In the loss the Luther, Carthage starting pitcher Tim Sulik had a rough first inning but managed to escape with only one run charged to him.  Sulik plunked leadoff batter Alex Weber in the arm on the game's first pitch.  Weber moved to third on a failed pickoff attempt and eventually scored on a sacrifice fly by Mitch Knippenberg.  Before the inning ended, however, Sulik hit another batter and uncorked a pair of wild pitches.  Sulik settled down, and the Red Men took a 3-1 lead in the third on a sacrifice fly by Luc DiMaso and RBI-singles by Jared Helmich and Reed Hero.  The Norse got a run back in the bottom of the third to cut the Carthage lead to 3-2.  Luther tied the game, 3-3, in the sixth on a squeeze bunt by Ryan Vijums, scoring Cody Reimer from third.

The Norse went back up, 5-3, in the seventh on an RBI-double off the leftfield fence by Knippenberg, followed by a run-scoring single by Reimer.  The Red Men knotted the game for the second time in the eighth, 5-5, on a two-out, two-run single by A.J. Kaprelian.  Carthage took an 8-5 lead in the top of the ninth, scoring three times with two outs.  Myles Farley scored the go-ahead run from second base on a Jared Helmich grounder.  Luther shortstop Joe Silversmith picked the ball cleanly but bounced the throw to first for a throwing error.   After Hero walked, Zach Wade delivered a two-run triple.

_REQUIRED TASK A_. Translate this sentence from the baseball game account into Spanish: "The Red Men knotted the game for the second time in the eighth, 5-5, on a two-out, two-run single by A.J. Kaprelian."
_REQUIRED TASK B_. Name every Luther player mentioned in the baseball game account.
_REQUIRED TASK C_. Extend the baseball game account past its final sentence.

_EXCERPTED DATA_.
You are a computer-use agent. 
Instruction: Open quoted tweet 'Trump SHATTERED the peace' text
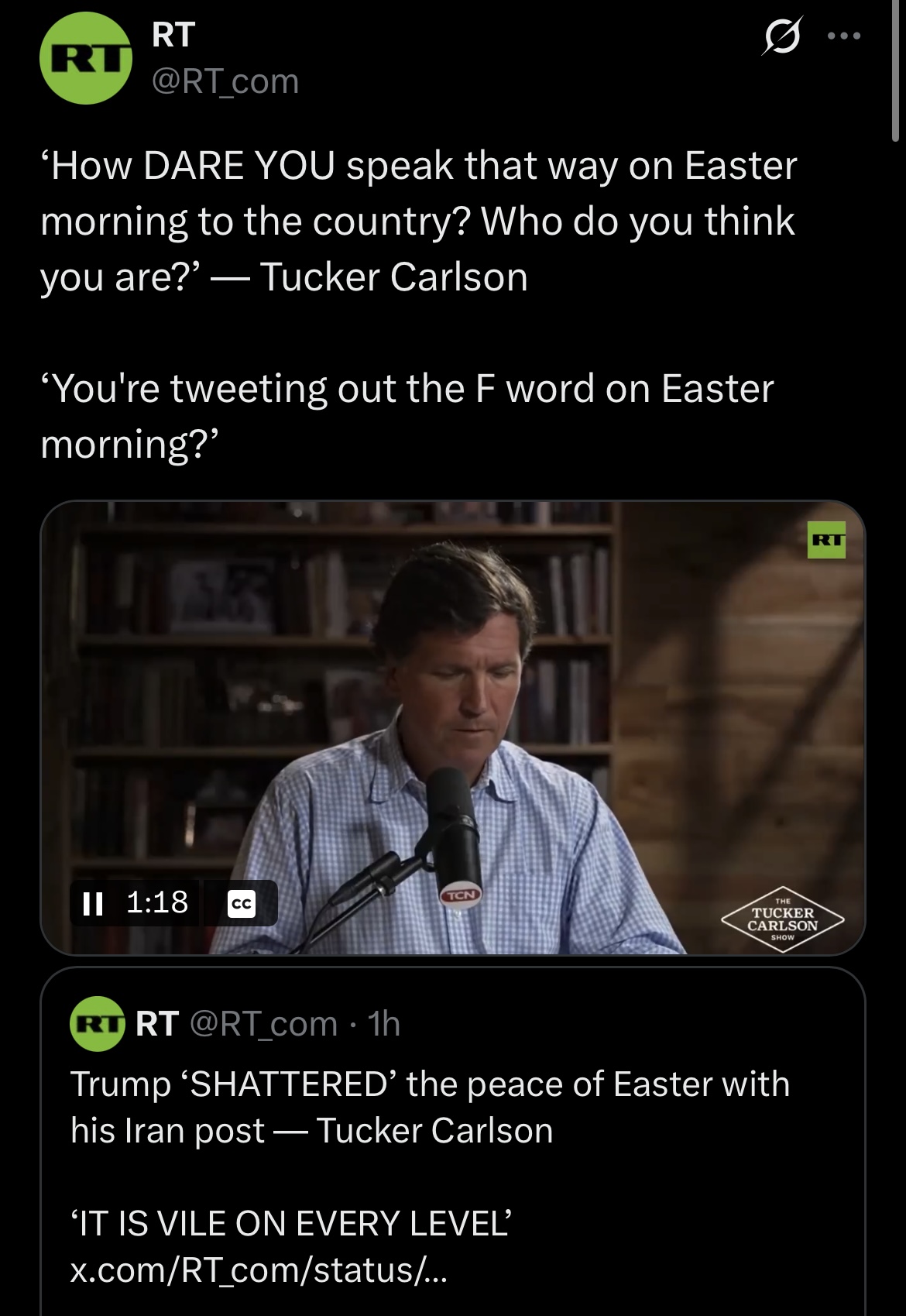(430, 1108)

---

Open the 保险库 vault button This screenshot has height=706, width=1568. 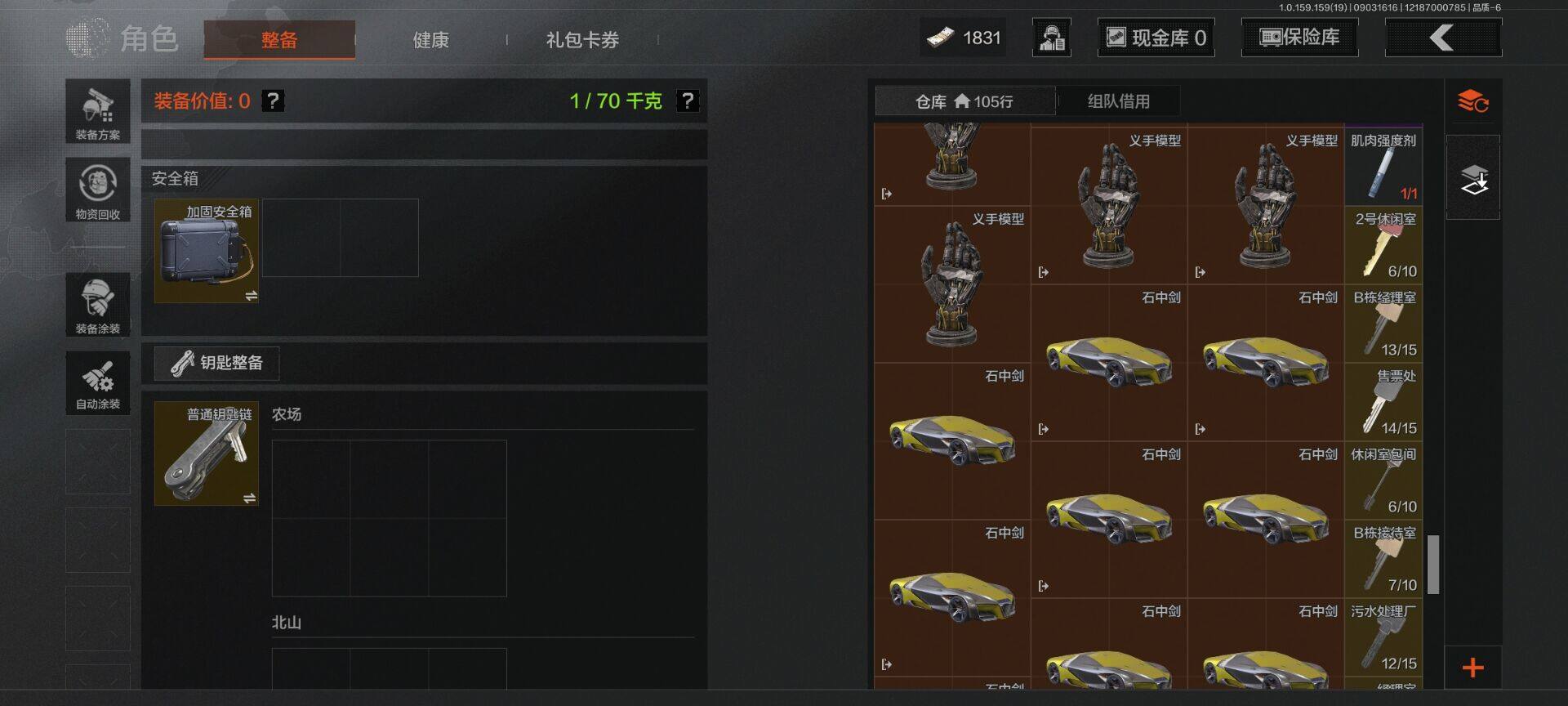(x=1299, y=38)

_EXERCISE RESULT A_. Los Red Men empataron el partido por segunda vez en la octava entrada, 5-5, con un sencillo de dos carreras de A.J. Kaprelian con dos outs.

_EXERCISE RESULT B_. Alex Weber, Mitch Knippenberg, Ryan Vijums, Cody Reimer, Joe Silversmith

_EXERCISE RESULT C_.
Luther scored three times in the bottom of the ninth to tie the game.  With two outs, Zach Hendrikson doubled to the deepest part of centerfield to make it 8-6 with runners on second and third.  Carthage coach Augie Schmidt IV summoned reliever Chris Pedrak to face Reimer, who delivered an RBI-single behind the third base bag to make it 8-7 with runners at the corners. The next batter, Czenvic Rojer, singled to right to tie the game, 8-8, and sending it into extra innings.

The Red Men put two runners on base in the top of the 10th but failed to score.  In the Luther half of the inning, Jake Halvorson led off with a base on balls from Carthage reliever C.J. Casey.  A sacrifice bunt moved Halvorson to second, a balk from Casey sent him to third, and Halvorson gave the Norse the 9-8 win by scoring the game-winning run on a single up the middle from Jon Opdahl.  "The balk on C.J. Casey sort changed the complexion of the 10th inning," said Carthage coach Augie Schmidt IV.

Collin Nimrod (1-0), the fifth-of-five Luther hurlers, picked up the win by pitching a scoreless 10th inning.  Carthage starter Tim Sulik went six innings and allowed three runs, two earned, on five hits and two walks.  Tucker Maris followed in the seventh inning, Collin Dressen in the eighth, Chris Pedrak in the ninth and C.J. Casey (0-2) in the 10th.  Cody Reimer had four hits and three RBI for Luther, and Zach Wade went two-for-five with two RBI for the Red Men.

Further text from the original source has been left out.